Russian cyber attackers used two unknown flaws: security company by Joseph Menn.
From the post:
(Reuters) – A widely reported Russian cyber-spying campaign against diplomatic targets in the United States and elsewhere has been using two previously unknown flaws in software to penetrate target machines, a security company investigating the matter said on Saturday.
FireEye Inc (FEYE.O), a prominent U.S. security company, said the espionage effort took advantage of holes in Adobe Systems Inc’s (ADBE.O) Flash software for viewing active content and Microsoft Corp’s (MSFT.O) ubiquitous Windows operating system.

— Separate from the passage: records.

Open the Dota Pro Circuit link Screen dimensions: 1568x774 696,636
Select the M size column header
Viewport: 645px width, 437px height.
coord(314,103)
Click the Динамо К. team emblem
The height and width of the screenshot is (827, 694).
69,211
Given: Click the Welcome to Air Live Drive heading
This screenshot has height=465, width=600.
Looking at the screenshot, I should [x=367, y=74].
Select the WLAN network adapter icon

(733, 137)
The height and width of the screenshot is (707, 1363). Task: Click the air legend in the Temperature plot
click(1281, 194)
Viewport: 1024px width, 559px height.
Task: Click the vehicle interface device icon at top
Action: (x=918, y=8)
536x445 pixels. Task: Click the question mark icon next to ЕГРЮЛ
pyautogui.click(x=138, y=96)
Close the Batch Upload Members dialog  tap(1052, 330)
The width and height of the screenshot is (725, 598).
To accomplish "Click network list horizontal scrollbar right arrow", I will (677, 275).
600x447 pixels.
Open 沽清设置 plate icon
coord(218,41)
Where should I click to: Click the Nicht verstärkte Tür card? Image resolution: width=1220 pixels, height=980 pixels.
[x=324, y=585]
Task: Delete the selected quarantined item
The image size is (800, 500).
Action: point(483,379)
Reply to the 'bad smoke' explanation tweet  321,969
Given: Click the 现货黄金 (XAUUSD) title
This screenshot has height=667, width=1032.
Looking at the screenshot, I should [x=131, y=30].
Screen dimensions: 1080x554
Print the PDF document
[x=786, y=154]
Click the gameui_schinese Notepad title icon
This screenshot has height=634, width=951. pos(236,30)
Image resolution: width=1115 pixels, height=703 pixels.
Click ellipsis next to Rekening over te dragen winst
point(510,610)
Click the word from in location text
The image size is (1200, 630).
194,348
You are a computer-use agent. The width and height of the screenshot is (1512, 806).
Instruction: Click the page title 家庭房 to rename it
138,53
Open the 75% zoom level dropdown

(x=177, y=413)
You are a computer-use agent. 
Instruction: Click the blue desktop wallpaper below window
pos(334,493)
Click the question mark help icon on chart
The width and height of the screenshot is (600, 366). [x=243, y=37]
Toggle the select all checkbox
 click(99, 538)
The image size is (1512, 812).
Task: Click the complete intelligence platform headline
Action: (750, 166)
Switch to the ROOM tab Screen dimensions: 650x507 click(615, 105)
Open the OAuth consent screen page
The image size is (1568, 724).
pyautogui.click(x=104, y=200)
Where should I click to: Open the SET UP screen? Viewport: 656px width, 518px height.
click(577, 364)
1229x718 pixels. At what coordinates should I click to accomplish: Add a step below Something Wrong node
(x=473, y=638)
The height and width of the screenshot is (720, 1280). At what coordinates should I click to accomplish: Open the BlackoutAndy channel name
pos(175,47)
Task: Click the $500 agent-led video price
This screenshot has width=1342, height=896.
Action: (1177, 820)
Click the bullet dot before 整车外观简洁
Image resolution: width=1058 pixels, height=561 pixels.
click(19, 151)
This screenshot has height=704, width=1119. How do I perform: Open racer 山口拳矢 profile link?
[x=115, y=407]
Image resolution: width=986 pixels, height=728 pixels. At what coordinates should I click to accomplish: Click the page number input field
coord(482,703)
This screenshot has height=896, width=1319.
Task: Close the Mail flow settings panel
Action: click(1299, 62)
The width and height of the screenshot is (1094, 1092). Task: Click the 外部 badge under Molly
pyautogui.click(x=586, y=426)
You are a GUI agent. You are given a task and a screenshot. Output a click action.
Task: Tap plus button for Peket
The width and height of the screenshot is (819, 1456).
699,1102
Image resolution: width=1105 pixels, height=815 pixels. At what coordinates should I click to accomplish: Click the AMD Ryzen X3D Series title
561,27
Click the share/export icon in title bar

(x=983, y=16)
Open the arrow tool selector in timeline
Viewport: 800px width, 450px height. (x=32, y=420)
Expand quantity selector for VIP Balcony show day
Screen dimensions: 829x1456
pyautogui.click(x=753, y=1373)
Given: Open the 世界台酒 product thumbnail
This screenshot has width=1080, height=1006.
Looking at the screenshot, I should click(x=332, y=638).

The campaign has been tied by other firms to a serious breach at U.S. State Department computers. The same hackers are also believed to have broken into White House machines containing unclassified but sensitive information such as the president’s travel schedule.
…
Perhaps I was just tired last night but when I first read this story, I could not tell if Joseph was being sarcastic about “two unknown flaws” in Adobe Flash and MS Windows or if he was saying Abobe Flash and MS Windows were the security flaws being exploited by a “reported Russian cyber-spying campaign….”
Having slept since then, I am still not entirely sure which one Joseph meant. 😉
If State and the White House are running MS Windows with Adobe Flash on public networks, I can reliably isolate two major security flaws in their security. Adobe Flash and MS Windows. Not to knock MS Window as an OS, but with approximately fifty (50) million lines of code, it’s known to be insecure and will continue to be insecure. No surprises there.
You don’t need to abandon Windows as an OS but accept that it isn’t secure. (full stop) If you use Windows OS on a public network, you are by definition not secure. If you want greater security and to use MS Windows as an OS, move to a secure network.
Perhaps we should borrow (steal?) a term from Margaret Atwood: plebnet, to describe the Internet. The plebnet being rife with hazards, dangers, evil-deed doers, viruses, fraud, spam, advertising, and built upon, traveled and sustained by insecure software.
For a wide range of motivations, most of us would not have the plebnet be any other way. It’s also called freedom.
If the White House and State want a presence on the plebnet, it’s called assumption of risk, legally speaking.